Currently, Aaron is transforming his dissertation, “Reconfigured and Remade: A Sensory History of Islamic Granada’s Reformation as a Civitas Christiana, 1474-1614,” into a monograph. His project shows how Catholic efforts to convert Granadans and restructure the city’s built environment embodied their greater ambition to establish a civitas christiana – the New Jerusalem and ideal Christian community on Earth. His work is also about resistance to those transformations – distinct reactions from one person to the next, and all within the changing sensorial landscape of an increasingly Catholic city. He foregrounds the stories of Granada’s marginalized to provide a comprehensive understanding of religious practice and conversion, of political activism and resistance, and of the ways in which perceptions of gender, racial, and ethnic differences came together in the west.

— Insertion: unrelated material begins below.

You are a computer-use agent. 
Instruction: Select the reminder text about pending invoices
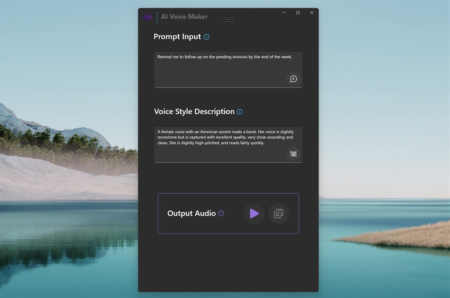[x=225, y=57]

His recent publication in The Sixteenth Century Journal, “Melodies of Doves, Clamor from the Towers: The Dawn of Granada’s Sonic Conversion,” explores of the shifting soundscape of Granada, Spain, following the Catholic conquest of 1492. He has also collaborated with Granada’s Department of the National Organization of Spanish Blind People (ONCE) to edit, present, and publish an article based from archival documents on the blind community of 16th-century Granada. He has published an online story-map article for The Spain-North Africa Project, which allows readers to follow the travels of a Spanish-Christian soldier and a Spanish-Muslim diplomat through the 16th- and 17th-century Mediterranean.
Before attending Princeton, Aaron held multiple graduate and teaching assistant positions at the University of Colorado, Boulder, and worked as a Teaching Auxiliar for the Spanish Ministry of Education. At Princeton, he served as Co-Organizer of Princeton University’s Race Before Modernity Book Club, as a Teaching Fellow for the Princeton Global History Lab in collaboration with La Universidad Nacional de Tres de Febrero (UNTREF) in Buenos Aires, and taught as an Assistant in Instruction for the Department of History. He is currently a Lecturer for Princeton’s History Department.